A rope on a boat is never a rope, but a line, sheet, or halyard. The boat doesn’t turn left or right, but to port or starboard. If you’re walking to the front of any watercraft, you’re going forward to the bow. When you’re going to the the back of a ship or boat, you’re moving aft to the stern.
You could draw a boat and learn to label it, but why do that when you could pick up boat words the way a child might. Tilt your head up toward the shrouds and spreaders. Grab the mast and duck before you hit your head against the boom. Walk up on the deck, sit with your feet dangling between the stansions, your chin on the lifelines as your shoes knock against the fibreglass hull. Pester the skipper with questions—what’s this? what’s that?—as you get in the way in the cockpit or until you’re allowed to hold the tiller for a few moments, feeling the weight of the water streaming against the rudder. Trip, fall, jam your knee and bruise against all the hard, small parts of the boat, swearing to yourself, embarrassed at everyone’s quick concern. You’ll remember the cleat, block, or winch like the name of someone you’ve instantly disliked.

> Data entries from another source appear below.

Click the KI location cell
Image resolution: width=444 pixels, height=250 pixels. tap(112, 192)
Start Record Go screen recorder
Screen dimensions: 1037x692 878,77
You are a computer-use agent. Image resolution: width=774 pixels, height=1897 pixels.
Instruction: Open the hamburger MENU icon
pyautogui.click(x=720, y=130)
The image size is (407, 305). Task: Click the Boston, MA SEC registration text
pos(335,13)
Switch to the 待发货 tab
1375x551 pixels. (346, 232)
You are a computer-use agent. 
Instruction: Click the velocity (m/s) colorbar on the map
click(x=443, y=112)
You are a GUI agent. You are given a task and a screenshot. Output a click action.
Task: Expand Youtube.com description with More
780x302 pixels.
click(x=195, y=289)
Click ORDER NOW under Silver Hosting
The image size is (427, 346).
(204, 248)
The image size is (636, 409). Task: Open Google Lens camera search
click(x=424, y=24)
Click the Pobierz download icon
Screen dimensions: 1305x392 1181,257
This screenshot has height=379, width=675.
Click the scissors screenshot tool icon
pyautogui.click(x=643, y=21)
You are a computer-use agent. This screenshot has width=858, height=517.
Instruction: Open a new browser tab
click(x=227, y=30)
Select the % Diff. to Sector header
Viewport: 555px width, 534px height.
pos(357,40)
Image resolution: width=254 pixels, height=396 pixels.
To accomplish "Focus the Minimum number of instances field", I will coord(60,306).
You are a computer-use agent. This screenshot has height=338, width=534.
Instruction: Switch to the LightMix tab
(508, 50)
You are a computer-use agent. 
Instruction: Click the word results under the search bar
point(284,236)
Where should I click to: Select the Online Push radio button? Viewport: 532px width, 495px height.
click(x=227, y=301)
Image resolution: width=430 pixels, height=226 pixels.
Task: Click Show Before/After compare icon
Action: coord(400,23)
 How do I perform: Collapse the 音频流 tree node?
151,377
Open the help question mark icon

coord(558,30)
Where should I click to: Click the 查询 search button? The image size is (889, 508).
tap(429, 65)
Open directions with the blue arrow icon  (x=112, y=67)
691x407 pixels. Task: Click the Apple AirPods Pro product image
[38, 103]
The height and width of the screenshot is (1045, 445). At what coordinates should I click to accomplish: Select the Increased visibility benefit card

Not knowing these names is as clear a sign of a landlubber as those sneakers with no tread that leave skid marks on the deck. Not knowing means you’ll be corrected, quickly and firmly, until you do.
Someone will ask you to lug a sail up from below in its heavy, awkward bag. Sails are no longer made of cotton or linen canvas but of polyester fibre known as Dacron. Spread out like wings
Subscribe for unlimited and fully-searchable access to the digital archive of Brick, A Literary Journal stretching back to Issue 1 across web, iOS and Android devices.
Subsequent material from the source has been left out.